I think you are on the wrong track. Never accept ANYTHING and just execute it. Don't blacklist. Let DBI do its job for you.
Let's say you have a search field and want to execute that in a query. Use prepare/execute with placeholders:
use strict;
use warnings;
use DBI;
my $searchstring = "DROP TABLE mydata;";
$dbh = DBI->connect("dbi:Pg:dbname=$dbname", 'myuser', 'verysecret', {
+AutoCommit => 0}) or die("Can't connect to database");
my $sth=$dbh->prepare("SELECT * FROM mydata WHERE mycolumn = ?") or di
+e($dbh->errstr);
if(!$sth->execute($searchstring)) {
$dbh->rollback;
exit 500; # or whatever you want to do in case of statement level
+error
}
while((my $line = $sth->fetchrow_hashref)) {
# do something with the data
}
$sth->finish;
$dbh->rollback; # Since we didn't change anything, finish the transact
+ion with a rollback instead of commit; just in case
Using the placeholder approach, DBI/DBD::Pg automatically quotes your arguments, meaning it turns potentially harmful characters into their quoted string equivalents.
In this case, it might even return rows if mycolumn holds entries for "DROP TABLE mydata;".
Edit: There is a reason i die() in connect and prepare, but not in execute: When the first two go wrong, this is probably an implementation error or the database just died - needing admin intervention anyway.
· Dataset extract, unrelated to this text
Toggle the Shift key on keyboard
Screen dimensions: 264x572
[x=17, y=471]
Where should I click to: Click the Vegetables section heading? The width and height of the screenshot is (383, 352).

On the other hand, execute() might just be blocked to some (temporary) circumstances like database locks. Of course, thats just my style of doing things and it's far from perfect. You know, old dogs and new tricks...
Edit 2: Your blacklist approach has also some very interesting side effects. Say, you implement a bug tracker for the company database admin. That bugtracker would be a bit pointless, since you couldn't actually report which SQL statements fail ;-)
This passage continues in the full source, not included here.